When the next opportunity for labor law reform arrives, union membership will be smaller and our political clout even more diminished. If we are to succeed, future reform proposals must be wrapped in a broader mantle that will appeal to all workers.
The four-year drive for the Employee Free Choice Act was the single largest union-backed campaign in decades and it succeeded in uniting the labor movement as never before. I doubt there was a steward in the country who wasn't familiar with EFCA and why we needed it.
The proposed law, which so many members fought for between 2006 and 2010, would have made it faster and easier for workers to gain union recognition through card check, created stiffer penalties for employers who violate labor laws, and helped workers win difficult first contracts through binding arbitration.
Many union leaders believed EFCA to be labor's last opportunity to address the obstacles to recruiting new members and a rebirth of the labor movement.
While campaigning for EFCA was easy among union members, once we ventured beyond our ranks it was a much harder sell.
With faith in democracy deeply ingrained in the national psyche, it was almost impossible to convince the general public that card check was as democratic as a secret ballot election. Every time the opposition yelled, "Union bosses want to take away your right to vote," we were put on the defensive and our allies floundered.
So while EFCA appealed to union members and a small population of workers who imagined they might one day like to join a union, it appeared to the public as a narrow "special-interest" labor bill.
The demise of EFCA closely resembled the fate of other reform bills backed by the labor movement: one against permanent striker replacement (1993); a bill for speedier elections, greater union access during organizing drives, and relief for illegally fired workers (1978); and repeal of Taft-Hartley (1966), where we could not stop a filibuster in the Senate.
WINNING THOUGH SMALLER
Past reforms led by the labor movement have won minimum wage, health and safety regulations, child labor laws, and prohibitions against discrimination. And whenever the labor movement was on the offensive fighting for all workers, union membership grew.

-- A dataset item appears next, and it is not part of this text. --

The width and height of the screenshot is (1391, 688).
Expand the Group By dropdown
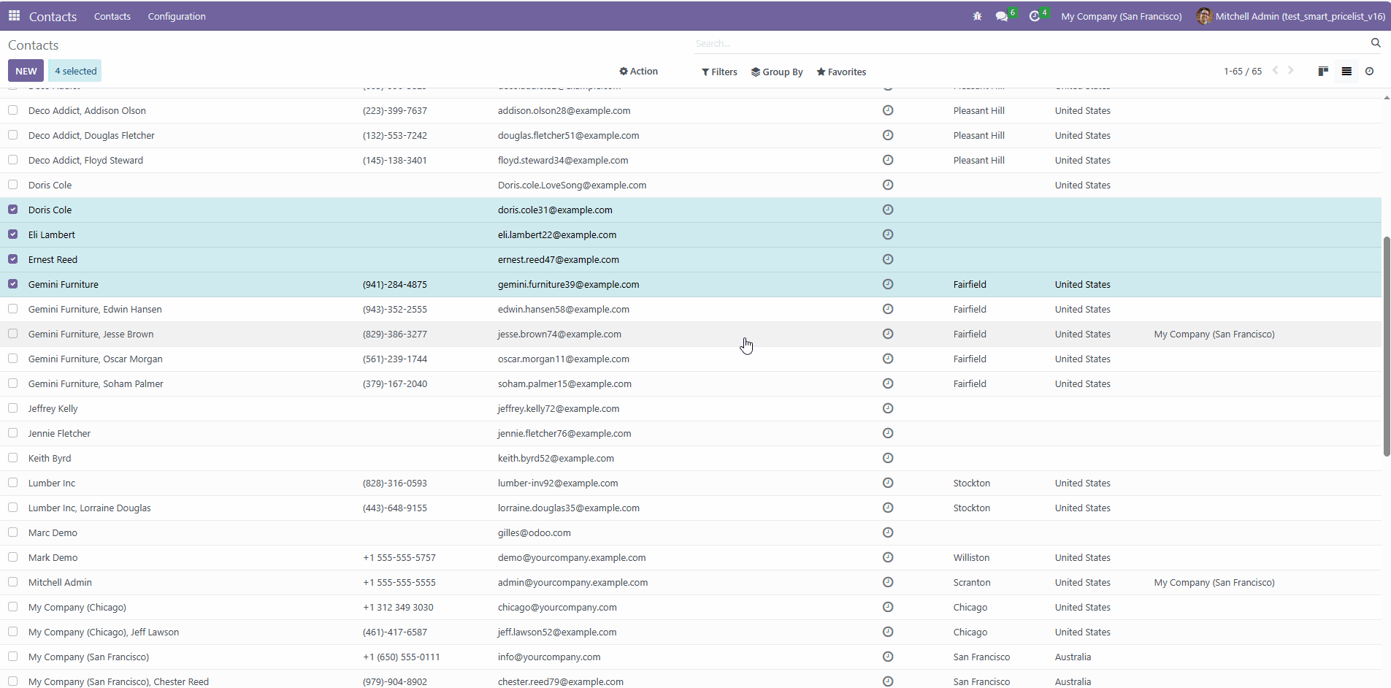pos(777,72)
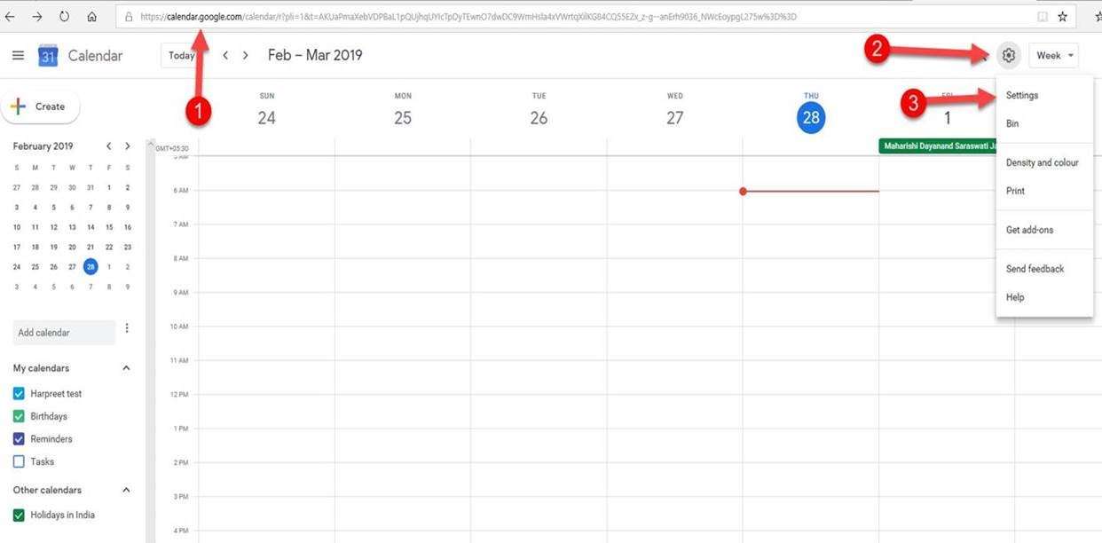
Task: Open the hamburger main menu
Action: coord(18,55)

What's left to achieve that might inspire all workers—union and non-union alike?
"Employment security" could be the remaining frontier. A campaign to pass state laws requiring "just cause" before a worker is fired could also spur union growth, since one of the top reasons workers are afraid of organizing is the knowledge they are likely to be terminated.

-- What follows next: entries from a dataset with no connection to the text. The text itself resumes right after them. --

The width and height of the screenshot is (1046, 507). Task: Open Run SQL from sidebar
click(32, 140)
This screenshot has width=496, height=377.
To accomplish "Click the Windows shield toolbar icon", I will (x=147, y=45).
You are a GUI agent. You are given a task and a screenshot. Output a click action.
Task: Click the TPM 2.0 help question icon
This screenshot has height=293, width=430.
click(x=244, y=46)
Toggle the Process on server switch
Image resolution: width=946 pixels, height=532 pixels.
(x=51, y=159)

Our existing laws have not diminished workers' fears because the procedures are too uncertain and lengthy (two to three years at the Labor Board and another two years in the courts) to provide any assurance. Winning state "just cause" laws that allow cases to be decided quickly by arbitrators might give workers more confidence.
As described in Clyde Summers's important 1976 Virginia Law Review article on the topic, the United States is alone among industrialized countries in allowing at-will employees to be terminated for arbitrary reasons. Because of union protests and aggressive legal action, Germany, France, Japan, Sweden, the United Kingdom, and South Africa require employers to have a just cause to dismiss non-probationary employees.

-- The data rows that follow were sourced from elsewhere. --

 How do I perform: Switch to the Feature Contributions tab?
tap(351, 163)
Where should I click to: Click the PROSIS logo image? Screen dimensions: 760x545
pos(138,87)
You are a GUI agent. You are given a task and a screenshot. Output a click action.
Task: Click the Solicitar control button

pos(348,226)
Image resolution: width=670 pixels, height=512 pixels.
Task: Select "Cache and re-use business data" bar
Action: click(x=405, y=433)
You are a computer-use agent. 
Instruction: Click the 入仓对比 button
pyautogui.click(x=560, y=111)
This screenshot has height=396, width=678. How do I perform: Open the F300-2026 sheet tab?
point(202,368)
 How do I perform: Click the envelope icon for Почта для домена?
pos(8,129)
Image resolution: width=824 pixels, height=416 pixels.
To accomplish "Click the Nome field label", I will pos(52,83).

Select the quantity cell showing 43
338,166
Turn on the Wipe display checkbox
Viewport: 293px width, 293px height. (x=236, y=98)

One state has also passed such a law. The Montana Wrongful Discharge from Employment Act was passed in 1987. Applicable to non-union non-probationary employees, it prohibits discharges without good cause, allows workers to sue for up to four years of back pay, and provides a way for workers to recover attorneys' fees.
Despite fear-mongering by opponents, the Big Sky state's robust economic growth has not been affected. Statutes in Puerto Rico and the Virgin Islands also prohibit termination without "good cause."
Winning "just cause" legislation will certainly not be easy. But building a movement on a similar scale to the effort put behind EFCA would offer union activists an opportunity to champion an issue that would benefit all workers and also help union growth.
A "just cause" campaign could potentially engage working people at many levels. Short of state or federal legislation, local unions, central labor councils, and worker centers could seek to enforce a just cause standard through workers' rights boards and community pressure.
Communities could declare certain areas "Just Cause Zones" and fight to enforce just cause as a community standard—like living wage laws, but potentially much wider. Political activists could use the proposed legislation as a litmus test for candidates. We could hold hearings on the need for just cause and lobby state legislatures.
If just cause campaigns succeed, workers will have more security to participate in organizing drives. Montana's unionization rate reflects its mix of industries and history of militant struggles, but it's hard not to notice that the state, at 14.6 percent, has a healthier percentage of union members than the national average. Neighboring Idaho has less than half the rate of unionized workers.
Even if campaigns for just cause do not succeed, they would be an opportunity to educate millions of not-yet-union workers about the concept (especially if the campaign used ballot referendums) and the increased job security it could bring to their lives.
By popularizing the just cause concept and raising expectations, more workers may respond by thinking, "If we can't get this protection through the legislature, let's get it by forming a union!"